Figure 1.13. Basis functions learned by the sparse coding algorithm. All were normalized, with zero always represented by the same gray level. Reproduced with permission from Olshausen and Field (1997). Copyright 1997 Elsevier.
The second model (Bell and Sejnowski 1997) was proposed based on the independent component analysis (ICA) principle. ICA is an approach to solving the blind source separation (BSS) problem (figure 1.14). In natural image statistics, let X={xi∣i=1,…,N} represent N independent source signals forming a column vector, Y={y1,yi,…∣i=1,…,M} representing M image patches also forming a column vector, and W is the mixing matrix of N × M dimensions. The BSS problem is to invert the measurement Y={yj∣j=1,…,M},
Y=WX,M⩾N,(1.18)
for both W and X subject to uncertainties in amplitudes and permutations of independent source signals. ICA helps us find the basis components X={xi∣i=1,…,N} which have representative features of image patches.

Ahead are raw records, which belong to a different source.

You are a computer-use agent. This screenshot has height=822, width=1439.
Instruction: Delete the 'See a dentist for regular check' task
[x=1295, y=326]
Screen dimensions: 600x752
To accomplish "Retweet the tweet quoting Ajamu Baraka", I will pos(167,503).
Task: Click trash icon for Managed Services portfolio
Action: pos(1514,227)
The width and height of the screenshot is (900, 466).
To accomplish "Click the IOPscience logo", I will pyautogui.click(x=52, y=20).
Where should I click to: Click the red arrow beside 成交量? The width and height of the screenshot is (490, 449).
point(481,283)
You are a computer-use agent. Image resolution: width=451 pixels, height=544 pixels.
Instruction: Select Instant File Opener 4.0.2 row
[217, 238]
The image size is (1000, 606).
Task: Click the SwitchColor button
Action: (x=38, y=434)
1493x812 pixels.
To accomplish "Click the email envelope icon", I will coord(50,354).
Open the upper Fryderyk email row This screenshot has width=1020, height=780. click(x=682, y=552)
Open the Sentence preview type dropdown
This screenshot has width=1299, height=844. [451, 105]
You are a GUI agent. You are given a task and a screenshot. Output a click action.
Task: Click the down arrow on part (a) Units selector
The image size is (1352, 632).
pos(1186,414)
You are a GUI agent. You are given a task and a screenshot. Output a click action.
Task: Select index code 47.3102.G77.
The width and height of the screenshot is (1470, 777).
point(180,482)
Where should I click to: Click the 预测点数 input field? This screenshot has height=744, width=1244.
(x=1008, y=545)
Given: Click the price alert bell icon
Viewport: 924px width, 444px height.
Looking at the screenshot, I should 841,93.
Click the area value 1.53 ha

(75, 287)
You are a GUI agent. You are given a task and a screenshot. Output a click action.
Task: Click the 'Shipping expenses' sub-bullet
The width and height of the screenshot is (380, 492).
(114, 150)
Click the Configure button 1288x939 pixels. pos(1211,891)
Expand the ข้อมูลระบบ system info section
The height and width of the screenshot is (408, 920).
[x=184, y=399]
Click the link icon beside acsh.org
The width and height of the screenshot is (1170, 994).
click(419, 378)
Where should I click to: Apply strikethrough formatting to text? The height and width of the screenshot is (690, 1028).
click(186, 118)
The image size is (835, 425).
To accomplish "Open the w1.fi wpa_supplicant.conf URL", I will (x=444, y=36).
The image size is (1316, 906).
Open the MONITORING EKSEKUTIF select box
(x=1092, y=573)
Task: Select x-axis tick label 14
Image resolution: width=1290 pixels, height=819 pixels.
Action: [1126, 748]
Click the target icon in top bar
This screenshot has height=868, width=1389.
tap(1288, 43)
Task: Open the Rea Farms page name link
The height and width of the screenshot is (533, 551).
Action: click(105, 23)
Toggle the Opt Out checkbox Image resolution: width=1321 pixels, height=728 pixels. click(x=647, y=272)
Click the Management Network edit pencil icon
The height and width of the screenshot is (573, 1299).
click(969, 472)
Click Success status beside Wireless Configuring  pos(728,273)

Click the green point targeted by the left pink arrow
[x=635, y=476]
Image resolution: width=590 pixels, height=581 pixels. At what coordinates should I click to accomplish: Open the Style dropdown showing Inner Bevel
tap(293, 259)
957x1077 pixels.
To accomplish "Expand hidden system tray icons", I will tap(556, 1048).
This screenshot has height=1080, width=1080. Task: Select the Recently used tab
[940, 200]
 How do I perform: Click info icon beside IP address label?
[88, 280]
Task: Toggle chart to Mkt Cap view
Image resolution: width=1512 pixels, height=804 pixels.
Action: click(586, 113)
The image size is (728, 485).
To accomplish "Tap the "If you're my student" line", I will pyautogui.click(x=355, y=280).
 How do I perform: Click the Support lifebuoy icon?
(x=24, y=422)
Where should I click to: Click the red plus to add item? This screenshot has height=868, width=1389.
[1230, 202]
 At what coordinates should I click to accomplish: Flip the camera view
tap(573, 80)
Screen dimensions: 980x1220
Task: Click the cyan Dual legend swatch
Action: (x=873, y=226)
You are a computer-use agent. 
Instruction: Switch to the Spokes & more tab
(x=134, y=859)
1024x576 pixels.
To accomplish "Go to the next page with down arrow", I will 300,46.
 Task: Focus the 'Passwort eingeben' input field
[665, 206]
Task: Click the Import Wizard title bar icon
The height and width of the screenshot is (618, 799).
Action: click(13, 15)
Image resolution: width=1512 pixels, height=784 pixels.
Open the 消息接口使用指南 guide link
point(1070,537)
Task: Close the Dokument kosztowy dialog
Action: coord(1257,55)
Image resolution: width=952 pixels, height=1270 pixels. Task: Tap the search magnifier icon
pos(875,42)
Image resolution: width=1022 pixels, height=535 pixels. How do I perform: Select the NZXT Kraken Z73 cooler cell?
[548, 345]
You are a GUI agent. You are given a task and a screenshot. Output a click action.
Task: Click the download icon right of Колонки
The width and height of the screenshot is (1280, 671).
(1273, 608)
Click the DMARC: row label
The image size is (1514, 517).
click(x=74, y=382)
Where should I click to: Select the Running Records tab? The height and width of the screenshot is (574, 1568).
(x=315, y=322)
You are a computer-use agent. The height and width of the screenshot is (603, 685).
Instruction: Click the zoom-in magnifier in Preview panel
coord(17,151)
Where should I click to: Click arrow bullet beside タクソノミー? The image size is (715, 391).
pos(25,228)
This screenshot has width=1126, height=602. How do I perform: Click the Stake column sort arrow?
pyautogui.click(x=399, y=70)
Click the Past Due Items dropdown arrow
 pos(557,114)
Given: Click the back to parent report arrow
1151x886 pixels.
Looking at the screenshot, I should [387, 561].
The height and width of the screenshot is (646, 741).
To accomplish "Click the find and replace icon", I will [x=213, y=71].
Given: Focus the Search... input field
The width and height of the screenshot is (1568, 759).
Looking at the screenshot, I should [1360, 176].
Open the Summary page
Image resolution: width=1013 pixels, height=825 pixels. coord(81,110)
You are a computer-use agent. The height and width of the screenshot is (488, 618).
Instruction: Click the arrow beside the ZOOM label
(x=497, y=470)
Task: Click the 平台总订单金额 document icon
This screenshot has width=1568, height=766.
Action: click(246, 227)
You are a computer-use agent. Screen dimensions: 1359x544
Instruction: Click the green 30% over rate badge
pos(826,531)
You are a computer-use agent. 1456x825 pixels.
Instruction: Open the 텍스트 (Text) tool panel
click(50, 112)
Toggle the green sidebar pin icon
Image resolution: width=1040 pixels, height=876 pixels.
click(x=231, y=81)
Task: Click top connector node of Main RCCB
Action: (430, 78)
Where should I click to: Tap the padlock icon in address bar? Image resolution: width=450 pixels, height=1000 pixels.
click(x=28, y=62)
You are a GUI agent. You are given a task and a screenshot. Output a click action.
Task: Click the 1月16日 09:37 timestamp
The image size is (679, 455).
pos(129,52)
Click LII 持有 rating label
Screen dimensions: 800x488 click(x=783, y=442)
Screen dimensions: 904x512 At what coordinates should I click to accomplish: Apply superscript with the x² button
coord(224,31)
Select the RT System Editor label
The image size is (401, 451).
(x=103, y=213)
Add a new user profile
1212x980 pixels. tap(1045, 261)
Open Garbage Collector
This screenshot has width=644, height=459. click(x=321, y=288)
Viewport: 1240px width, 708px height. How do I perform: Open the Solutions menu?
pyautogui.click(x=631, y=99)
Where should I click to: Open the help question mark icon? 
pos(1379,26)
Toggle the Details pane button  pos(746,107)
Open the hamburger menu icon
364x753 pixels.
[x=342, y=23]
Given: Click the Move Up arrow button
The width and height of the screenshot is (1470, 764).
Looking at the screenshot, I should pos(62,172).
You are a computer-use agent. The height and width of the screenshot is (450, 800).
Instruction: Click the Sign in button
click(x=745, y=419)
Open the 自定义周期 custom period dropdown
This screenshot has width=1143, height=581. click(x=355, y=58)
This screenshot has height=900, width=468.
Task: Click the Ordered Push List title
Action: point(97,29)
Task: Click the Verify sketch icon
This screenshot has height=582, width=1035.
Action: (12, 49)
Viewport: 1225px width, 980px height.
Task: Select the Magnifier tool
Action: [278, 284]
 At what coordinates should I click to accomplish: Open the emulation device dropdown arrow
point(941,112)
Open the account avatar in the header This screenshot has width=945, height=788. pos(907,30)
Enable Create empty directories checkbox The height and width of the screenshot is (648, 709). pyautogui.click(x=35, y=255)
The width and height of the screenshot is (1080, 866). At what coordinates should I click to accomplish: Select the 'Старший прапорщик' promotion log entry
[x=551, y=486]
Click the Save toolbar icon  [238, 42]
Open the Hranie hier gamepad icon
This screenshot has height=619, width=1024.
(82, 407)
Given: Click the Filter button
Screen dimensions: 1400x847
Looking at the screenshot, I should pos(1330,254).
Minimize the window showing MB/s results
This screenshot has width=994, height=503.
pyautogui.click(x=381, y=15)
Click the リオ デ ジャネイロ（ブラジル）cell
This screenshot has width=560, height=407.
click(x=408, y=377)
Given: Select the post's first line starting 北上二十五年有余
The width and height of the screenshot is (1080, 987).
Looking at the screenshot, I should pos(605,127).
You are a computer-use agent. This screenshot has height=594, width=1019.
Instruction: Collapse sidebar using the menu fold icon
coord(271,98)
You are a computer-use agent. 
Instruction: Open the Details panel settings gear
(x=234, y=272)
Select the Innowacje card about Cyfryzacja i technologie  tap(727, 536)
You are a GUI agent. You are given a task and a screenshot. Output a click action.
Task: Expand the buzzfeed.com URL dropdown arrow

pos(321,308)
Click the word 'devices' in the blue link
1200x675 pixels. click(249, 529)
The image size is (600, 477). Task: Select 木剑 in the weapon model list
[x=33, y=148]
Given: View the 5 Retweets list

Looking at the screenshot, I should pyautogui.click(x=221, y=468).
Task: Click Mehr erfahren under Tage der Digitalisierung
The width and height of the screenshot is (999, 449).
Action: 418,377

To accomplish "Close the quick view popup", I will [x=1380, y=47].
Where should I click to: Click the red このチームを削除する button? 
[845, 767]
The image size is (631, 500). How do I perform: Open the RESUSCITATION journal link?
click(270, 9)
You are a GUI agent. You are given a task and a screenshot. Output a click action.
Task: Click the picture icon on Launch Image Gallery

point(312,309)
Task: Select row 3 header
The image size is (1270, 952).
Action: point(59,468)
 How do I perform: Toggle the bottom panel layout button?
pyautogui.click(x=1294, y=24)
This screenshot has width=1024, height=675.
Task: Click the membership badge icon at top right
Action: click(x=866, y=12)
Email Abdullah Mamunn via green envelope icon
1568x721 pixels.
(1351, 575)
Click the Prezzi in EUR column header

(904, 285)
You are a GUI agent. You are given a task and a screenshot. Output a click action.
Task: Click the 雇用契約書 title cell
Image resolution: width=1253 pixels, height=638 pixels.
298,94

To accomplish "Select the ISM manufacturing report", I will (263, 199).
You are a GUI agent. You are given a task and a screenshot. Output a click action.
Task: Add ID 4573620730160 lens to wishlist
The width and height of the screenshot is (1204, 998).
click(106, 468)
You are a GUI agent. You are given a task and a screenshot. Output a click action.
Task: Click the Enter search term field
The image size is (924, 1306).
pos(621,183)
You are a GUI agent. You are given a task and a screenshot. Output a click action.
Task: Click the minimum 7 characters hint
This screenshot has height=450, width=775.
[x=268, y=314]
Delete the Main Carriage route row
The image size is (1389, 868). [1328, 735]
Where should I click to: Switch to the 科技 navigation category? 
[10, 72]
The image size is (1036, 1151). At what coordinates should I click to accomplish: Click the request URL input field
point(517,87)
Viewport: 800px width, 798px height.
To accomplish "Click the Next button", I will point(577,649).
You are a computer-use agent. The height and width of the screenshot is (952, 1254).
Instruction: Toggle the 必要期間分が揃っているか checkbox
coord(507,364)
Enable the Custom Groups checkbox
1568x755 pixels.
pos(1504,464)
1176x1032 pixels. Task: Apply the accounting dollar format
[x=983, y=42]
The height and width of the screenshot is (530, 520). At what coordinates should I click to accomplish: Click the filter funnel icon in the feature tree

Figure 1.14. ICA to find both embedded independent components and the mixing matrix that blends the independent components.
The premise of ICA is based on statistical independence among hidden data sources. In information theory (see appendix A for more details), we use the mutual information to measure the relationship between two signals. Let H(X) and H(Y) represent the self-information, which solely depend on the probability density functions of X and Y, respectively. H(X, Y) is the joint information, which represents the amount of information generated when X and Y occur together. I(X, Y) is the mutual information that is the information we have when a certain X or Y is known (figure 1.15). For example, if we know the information about Y, we only need to have the amount of H(X) − I(X, Y) information to determine X completely. When two signals are independent, the mutual information is zero (Chechile 2005).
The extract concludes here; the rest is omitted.